Не поднимая глаз, Питер отшлифовал кромку стекла и вставил его в рамку. Он сказал:
— Теперь понимаешь, что я имел в виду, когда говорил про картину?
Тот парень, друг Питера, он смотрел на большой каменный дом, опоясанный верандами, на дощатый заборчик, на синих птиц. На имя Мисти Мэри Клейнман. Улыбаясь одной половинкой рта, качая головой, он сказал:
— Это дом Тапперов, точно.
Этот дом Мисти выдумала сама. Просто из головы.
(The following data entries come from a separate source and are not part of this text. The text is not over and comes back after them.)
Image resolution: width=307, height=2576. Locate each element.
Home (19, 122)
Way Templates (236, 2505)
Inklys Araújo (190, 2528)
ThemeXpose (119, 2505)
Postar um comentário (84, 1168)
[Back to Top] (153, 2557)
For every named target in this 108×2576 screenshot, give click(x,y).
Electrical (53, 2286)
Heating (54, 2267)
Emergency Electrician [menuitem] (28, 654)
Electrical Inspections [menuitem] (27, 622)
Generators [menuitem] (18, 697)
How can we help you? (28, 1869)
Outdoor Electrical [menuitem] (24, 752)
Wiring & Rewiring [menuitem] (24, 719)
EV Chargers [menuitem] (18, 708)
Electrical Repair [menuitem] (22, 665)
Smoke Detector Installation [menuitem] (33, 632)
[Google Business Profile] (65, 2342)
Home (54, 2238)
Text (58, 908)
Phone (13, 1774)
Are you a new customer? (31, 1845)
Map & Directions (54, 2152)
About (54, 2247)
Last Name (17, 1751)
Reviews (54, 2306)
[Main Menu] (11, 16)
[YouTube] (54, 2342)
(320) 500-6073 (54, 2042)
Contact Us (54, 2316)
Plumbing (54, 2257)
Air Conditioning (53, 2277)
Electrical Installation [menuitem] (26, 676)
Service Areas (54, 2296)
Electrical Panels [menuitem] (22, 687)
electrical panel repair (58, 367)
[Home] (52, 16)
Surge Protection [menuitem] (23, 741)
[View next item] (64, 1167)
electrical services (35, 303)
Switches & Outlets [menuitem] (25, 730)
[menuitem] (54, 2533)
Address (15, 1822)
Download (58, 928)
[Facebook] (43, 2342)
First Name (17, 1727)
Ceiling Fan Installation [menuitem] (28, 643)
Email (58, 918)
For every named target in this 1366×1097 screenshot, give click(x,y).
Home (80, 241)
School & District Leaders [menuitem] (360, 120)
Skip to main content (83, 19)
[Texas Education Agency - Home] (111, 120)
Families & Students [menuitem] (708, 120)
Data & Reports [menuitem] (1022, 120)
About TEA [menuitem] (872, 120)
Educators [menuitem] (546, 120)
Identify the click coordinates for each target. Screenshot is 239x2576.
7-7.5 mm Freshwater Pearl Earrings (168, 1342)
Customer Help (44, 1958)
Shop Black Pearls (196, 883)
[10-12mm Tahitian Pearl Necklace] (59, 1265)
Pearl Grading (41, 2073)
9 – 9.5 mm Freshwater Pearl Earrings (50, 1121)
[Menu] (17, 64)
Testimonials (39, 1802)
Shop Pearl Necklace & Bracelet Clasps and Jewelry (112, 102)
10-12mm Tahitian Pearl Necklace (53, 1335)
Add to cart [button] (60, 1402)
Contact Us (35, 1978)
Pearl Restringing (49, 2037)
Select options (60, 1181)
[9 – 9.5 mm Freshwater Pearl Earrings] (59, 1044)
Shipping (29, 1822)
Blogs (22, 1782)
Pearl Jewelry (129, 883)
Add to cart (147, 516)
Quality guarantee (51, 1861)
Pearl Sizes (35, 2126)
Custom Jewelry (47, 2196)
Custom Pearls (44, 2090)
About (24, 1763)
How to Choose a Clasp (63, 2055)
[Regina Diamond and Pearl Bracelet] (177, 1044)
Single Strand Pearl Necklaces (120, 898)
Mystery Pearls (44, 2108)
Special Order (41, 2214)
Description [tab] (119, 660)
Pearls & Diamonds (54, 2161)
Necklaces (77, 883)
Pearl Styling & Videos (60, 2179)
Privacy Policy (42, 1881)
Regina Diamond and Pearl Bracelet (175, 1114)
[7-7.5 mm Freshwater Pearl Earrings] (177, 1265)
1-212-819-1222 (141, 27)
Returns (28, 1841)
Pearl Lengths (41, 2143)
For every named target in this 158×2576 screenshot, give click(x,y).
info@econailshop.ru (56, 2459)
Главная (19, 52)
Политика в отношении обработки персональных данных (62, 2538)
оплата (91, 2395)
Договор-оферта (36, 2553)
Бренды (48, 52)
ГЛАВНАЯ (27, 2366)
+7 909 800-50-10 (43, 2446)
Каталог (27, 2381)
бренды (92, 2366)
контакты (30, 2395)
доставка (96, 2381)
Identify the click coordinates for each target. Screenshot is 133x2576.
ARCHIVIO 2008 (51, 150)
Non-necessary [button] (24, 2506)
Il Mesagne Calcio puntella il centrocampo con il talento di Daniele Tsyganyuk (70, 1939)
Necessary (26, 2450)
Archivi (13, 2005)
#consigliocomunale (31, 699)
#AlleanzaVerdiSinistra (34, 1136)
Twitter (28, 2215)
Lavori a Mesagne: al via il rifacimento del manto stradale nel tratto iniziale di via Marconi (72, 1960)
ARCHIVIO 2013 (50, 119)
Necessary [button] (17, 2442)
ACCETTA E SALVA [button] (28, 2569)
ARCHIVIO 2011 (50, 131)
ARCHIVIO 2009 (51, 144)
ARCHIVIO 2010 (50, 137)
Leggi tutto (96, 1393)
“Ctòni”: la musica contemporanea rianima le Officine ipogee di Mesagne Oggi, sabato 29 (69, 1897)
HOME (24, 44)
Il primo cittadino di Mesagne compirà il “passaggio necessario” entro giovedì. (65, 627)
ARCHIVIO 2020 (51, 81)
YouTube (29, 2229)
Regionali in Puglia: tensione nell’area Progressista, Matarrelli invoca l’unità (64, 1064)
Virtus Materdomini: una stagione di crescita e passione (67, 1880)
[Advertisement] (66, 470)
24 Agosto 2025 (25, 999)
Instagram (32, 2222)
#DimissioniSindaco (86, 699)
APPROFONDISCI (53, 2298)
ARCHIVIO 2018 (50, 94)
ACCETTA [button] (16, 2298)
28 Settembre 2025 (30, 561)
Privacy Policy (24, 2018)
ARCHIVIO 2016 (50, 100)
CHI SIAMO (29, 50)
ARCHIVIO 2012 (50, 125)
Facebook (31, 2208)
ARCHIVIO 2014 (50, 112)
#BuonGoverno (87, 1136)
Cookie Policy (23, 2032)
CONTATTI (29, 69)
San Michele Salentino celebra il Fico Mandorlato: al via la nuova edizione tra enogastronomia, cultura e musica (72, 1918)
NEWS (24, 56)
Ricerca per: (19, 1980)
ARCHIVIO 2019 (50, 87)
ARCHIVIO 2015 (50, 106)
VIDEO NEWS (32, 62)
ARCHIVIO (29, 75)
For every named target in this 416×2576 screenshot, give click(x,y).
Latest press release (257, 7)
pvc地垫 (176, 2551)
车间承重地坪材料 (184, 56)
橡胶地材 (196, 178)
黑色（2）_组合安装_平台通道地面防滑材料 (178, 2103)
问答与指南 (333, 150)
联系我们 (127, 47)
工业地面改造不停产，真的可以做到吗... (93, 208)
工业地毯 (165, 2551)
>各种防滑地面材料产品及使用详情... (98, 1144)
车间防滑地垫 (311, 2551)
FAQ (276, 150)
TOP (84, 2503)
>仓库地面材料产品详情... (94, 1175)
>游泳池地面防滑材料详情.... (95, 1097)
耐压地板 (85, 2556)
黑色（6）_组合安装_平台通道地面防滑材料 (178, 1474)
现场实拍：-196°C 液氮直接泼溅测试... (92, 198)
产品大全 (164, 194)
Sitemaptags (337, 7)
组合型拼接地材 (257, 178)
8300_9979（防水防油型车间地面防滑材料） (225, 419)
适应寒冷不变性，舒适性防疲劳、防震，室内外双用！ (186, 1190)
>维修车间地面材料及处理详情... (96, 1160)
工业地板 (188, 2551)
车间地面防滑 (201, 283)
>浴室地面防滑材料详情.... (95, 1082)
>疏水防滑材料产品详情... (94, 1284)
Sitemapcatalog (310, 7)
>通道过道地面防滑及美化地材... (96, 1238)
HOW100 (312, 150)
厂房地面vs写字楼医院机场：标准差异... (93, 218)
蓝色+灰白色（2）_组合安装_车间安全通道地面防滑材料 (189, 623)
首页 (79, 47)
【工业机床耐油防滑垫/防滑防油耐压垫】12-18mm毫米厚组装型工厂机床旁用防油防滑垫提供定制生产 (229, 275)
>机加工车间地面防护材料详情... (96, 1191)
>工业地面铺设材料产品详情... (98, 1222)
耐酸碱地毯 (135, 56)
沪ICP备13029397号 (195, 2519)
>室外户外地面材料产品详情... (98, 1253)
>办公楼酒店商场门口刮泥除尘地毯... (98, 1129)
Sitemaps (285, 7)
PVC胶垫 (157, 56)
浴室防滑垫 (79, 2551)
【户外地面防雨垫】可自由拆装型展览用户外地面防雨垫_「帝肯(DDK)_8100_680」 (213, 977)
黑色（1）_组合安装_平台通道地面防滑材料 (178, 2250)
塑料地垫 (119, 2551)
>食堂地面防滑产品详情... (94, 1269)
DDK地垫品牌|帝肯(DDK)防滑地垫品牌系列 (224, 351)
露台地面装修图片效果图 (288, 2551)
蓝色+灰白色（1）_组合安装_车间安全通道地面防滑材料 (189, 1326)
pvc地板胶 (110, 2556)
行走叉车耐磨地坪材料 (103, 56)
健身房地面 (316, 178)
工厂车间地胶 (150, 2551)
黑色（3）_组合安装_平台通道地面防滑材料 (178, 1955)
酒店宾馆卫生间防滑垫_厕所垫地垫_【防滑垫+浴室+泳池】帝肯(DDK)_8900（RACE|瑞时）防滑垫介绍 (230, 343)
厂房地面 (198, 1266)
В одном ухе у парня была сережка. Образчик старой бижутерии по моде острова Уэйтенси. Частично скрытая под волосами, золоченая проволока оплетала причудливой филигранью большое сердечко из красной эмали, в золоте сверкали красные стекляшки, искрящиеся самоцветы из граненого стекла. Парень жевал жвачку. Мятную, судя по запаху.
Мисти сказала:
— Привет.
Она сказала:
— Я Мисти.
И тот парень, друг Питера, он посмотрел на нее и улыбнулся все той же обреченной улыбкой. Жуя свою жвачку, он сказал:
— Значит, это она и есть? Та добрая фея?
Вставляя картину в рамку, под стекло, глядя только на свою работу, Питер сказал:
— Боюсь, что да.
По-прежнему глядя на Мисти, словно ощупывая ее взглядом, ее руки и ноги, ее грудь и лицо, тот парень, друг Питера, он склонил голову набок и, все так же жуя свою жвачку, сказал:
— Ты уверен, что это она?
Какая-то внутренняя сорока, какая-то маленькая принцесса внутри у Мисти не могла оторвать взгляд от сверкающей красной сережки у парня в ухе. От искрящегося эмалевого сердечка. От алых вспышек стеклянных рубинов.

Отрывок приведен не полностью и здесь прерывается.